▸ **Extracto**:

* * * * *

La teología de la liberación revolucionó la forma en que la Iglesia católica latinoamericana entiende su misión. Surgida en un contexto de grandes cambios políticos, esta corriente propone una fe comprometida con la defensa de los pobres y la transformación de la realidad. Desde sus comienzos hasta su influencia en los documentos del papa Francisco, esta doctrina desafió estructuras tradicionales y generó debates apasionados.
José Zanca
En el complejo y dinámico paisaje del pensamiento religioso latinoamericano del siglo XX, la teología de la liberación emergió como una corriente teológica singular y profundamente influyente. Nacida al calor de las transformaciones sociales, políticas y económicas del continente, y catalizada por los aires renovadores del Concilio Vaticano II, propuso una relectura radical del mensaje cristiano desde la perspectiva de los oprimidos y marginados. Su irrupción no solo sacudió los cimientos de la teología tradicional, sino que también generó intensos debates y confrontaciones dentro de la Iglesia católica y más allá. Los orígenes, el auge y las posteriores vicisitudes de esta corriente teológica están marcados por su compromiso con la justicia social, su diálogo con las ciencias sociales y su conflictiva relación con las jerarquías eclesiásticas. Sin embargo, en su recorrido, la teología de la liberación también enfrentó desafíos internos y críticas que llevaron a su diversificación y reconfiguración en las últimas décadas.

* * * * *

(Entradas de datos recopilados)
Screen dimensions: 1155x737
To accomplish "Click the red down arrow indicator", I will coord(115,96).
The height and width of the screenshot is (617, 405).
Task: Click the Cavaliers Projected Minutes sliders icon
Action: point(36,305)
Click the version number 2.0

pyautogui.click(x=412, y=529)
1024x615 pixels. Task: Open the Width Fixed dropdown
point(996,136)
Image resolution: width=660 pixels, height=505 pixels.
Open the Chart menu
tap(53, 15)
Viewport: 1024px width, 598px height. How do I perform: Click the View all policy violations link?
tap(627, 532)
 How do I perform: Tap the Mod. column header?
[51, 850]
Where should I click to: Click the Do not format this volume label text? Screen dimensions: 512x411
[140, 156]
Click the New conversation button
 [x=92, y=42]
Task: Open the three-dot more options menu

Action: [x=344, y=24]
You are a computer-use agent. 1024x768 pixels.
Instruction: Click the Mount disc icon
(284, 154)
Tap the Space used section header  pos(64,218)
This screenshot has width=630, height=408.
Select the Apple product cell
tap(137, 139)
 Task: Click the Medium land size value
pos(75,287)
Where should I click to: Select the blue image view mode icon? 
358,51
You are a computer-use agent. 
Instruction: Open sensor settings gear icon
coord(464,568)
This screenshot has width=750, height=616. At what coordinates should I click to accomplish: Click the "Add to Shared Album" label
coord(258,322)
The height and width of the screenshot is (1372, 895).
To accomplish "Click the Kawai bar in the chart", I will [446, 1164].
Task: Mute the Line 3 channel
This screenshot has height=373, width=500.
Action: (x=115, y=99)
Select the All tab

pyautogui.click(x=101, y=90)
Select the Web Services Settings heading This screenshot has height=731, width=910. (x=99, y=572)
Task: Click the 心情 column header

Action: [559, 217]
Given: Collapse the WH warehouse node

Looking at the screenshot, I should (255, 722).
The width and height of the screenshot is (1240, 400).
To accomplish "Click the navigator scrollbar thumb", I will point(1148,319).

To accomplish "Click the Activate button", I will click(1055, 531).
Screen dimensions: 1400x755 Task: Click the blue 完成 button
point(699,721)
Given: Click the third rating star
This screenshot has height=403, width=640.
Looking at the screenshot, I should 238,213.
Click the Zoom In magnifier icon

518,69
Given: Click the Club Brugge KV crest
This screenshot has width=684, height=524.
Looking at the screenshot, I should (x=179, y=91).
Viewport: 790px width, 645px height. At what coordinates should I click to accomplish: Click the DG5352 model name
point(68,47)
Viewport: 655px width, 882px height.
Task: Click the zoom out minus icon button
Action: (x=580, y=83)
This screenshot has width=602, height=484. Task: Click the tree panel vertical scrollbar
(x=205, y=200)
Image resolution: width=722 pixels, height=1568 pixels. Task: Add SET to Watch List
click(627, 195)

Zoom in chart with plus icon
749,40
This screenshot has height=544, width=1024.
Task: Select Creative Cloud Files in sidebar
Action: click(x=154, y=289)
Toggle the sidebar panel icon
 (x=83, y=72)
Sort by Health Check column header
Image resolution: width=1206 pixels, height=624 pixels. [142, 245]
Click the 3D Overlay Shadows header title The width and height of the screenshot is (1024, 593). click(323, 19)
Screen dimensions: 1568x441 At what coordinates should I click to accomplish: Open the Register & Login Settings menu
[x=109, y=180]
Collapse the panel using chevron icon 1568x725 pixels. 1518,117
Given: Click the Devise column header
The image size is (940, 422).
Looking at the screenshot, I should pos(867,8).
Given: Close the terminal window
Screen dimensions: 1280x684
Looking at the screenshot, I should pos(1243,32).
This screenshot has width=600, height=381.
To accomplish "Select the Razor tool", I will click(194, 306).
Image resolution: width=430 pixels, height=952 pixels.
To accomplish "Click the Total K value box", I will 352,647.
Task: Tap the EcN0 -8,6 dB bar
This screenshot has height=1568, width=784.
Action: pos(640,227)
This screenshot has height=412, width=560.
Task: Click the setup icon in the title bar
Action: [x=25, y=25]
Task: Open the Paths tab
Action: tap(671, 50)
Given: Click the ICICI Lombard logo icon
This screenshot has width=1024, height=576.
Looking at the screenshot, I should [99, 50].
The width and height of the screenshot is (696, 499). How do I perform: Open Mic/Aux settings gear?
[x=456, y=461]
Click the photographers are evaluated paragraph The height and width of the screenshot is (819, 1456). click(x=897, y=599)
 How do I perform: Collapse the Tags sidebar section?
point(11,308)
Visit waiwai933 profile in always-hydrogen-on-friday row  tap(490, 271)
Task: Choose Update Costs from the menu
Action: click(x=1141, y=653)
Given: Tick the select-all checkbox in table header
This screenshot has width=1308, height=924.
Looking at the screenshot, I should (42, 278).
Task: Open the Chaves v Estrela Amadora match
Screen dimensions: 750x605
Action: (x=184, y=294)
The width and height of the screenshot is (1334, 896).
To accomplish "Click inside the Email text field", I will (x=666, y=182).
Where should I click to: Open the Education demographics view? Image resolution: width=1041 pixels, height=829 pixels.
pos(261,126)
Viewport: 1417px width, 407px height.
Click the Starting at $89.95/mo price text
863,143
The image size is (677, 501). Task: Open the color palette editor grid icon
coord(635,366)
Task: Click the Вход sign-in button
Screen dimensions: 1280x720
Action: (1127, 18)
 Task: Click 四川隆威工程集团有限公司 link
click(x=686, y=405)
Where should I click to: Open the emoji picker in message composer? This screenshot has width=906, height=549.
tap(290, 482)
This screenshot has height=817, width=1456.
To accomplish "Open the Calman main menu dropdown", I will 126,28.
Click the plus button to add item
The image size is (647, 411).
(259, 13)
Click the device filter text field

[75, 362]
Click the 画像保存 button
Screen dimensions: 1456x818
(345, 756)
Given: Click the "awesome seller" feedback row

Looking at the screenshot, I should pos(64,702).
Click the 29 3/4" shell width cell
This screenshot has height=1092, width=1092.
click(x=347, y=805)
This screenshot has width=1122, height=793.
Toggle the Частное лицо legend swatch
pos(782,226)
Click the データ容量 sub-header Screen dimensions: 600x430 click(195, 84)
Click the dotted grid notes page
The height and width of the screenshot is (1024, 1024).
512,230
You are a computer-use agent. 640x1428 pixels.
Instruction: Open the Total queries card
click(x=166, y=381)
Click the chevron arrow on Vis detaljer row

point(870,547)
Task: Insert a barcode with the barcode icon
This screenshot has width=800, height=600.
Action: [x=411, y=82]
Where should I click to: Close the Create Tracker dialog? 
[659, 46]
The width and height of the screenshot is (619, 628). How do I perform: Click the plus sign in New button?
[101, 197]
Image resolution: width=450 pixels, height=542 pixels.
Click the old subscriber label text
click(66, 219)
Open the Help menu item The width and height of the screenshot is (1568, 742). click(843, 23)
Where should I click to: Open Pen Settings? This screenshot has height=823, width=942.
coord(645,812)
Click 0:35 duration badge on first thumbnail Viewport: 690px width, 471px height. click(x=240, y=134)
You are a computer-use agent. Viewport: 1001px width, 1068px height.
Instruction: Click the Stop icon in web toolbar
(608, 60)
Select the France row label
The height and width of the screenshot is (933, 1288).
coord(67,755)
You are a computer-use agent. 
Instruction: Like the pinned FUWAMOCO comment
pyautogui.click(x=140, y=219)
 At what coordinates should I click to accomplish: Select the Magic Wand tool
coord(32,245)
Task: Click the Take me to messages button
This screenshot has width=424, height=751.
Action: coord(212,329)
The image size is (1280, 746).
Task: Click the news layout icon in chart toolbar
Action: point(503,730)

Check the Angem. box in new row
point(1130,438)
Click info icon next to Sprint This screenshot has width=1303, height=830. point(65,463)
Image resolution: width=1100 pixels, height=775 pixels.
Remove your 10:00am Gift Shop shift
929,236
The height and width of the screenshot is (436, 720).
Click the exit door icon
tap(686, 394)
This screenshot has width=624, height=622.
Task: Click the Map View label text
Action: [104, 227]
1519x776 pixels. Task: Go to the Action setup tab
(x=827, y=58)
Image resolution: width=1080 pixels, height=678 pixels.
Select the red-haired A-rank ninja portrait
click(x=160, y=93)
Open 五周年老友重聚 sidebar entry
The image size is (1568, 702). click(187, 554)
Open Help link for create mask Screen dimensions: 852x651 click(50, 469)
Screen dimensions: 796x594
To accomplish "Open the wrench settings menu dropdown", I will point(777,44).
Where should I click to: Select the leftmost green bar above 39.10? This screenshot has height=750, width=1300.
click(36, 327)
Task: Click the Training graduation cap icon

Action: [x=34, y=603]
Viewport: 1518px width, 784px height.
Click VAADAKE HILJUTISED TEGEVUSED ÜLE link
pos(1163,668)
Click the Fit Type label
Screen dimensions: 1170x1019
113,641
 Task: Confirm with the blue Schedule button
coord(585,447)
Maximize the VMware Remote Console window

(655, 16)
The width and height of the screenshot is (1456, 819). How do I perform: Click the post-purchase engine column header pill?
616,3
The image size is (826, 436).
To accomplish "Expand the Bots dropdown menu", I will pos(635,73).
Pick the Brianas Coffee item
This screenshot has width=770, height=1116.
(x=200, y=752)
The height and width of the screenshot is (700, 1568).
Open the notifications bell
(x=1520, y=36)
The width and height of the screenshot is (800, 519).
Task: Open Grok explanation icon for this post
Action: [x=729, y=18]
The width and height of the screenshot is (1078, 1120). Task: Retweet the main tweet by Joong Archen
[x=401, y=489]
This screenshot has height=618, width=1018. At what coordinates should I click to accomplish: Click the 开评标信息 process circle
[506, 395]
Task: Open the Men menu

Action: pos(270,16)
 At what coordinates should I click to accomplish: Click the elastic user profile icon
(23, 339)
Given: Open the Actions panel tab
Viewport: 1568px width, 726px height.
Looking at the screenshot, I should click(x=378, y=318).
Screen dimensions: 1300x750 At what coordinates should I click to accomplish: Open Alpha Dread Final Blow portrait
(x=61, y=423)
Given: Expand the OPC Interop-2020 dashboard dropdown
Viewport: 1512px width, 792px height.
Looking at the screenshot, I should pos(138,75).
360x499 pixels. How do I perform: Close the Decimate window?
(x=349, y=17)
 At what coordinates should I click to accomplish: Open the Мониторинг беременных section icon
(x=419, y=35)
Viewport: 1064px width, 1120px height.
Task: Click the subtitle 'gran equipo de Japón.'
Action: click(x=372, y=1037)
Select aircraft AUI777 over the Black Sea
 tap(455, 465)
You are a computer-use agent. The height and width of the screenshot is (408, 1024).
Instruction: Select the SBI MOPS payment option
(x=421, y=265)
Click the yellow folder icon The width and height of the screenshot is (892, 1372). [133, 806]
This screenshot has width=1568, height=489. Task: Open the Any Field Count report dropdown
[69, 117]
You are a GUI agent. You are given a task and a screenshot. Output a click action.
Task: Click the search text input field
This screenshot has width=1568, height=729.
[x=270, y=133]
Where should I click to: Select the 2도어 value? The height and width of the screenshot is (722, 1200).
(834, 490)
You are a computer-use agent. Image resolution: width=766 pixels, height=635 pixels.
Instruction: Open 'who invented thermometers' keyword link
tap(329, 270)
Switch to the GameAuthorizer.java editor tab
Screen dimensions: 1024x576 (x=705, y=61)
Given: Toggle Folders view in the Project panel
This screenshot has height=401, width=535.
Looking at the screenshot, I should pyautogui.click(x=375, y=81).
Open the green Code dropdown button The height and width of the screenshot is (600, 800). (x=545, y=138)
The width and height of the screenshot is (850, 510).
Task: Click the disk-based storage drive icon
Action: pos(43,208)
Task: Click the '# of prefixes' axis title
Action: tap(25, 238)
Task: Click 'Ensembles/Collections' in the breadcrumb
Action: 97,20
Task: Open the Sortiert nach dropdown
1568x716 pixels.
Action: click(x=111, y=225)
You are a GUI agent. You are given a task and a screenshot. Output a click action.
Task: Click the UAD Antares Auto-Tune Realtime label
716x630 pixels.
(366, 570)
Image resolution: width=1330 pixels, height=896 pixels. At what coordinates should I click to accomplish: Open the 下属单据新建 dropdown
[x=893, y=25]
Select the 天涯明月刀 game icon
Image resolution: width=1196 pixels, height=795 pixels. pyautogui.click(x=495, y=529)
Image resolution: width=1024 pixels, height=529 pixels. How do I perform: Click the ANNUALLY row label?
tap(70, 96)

* * * * *

▸ **Preguntas por responder**:
(1) Traduce al inglés esta oración del extracto: "Surgida en un contexto de grandes cambios políticos, esta corriente propone una fe comprometida con la defensa de los pobres y la transformación de la realidad."
(2) Según el extracto, ¿qué acontecimiento eclesial catalizó el surgimiento de la teología de la liberación?
(3) Reproduce el pasaje del extracto que empieza en "La teología de la liberación revolucionó" y termina en "generó debates apasionados.", sustituyendo "doctrina" por "propuesta".

▸ **Respuestas escritas**:
(1) Having emerged in a context of major political changes, this movement proposes a faith committed to the defense of the poor and the transformation of reality.

(2) El Concilio Vaticano II.

(3)
La teología de la liberación revolucionó la forma en que la Iglesia católica latinoamericana entiende su misión. Surgida en un contexto de grandes cambios políticos, esta corriente propone una fe comprometida con la defensa de los pobres y la transformación de la realidad. Desde sus comienzos hasta su influencia en los documentos del papa Francisco, esta propuesta desafió estructuras tradicionales y generó debates apasionados.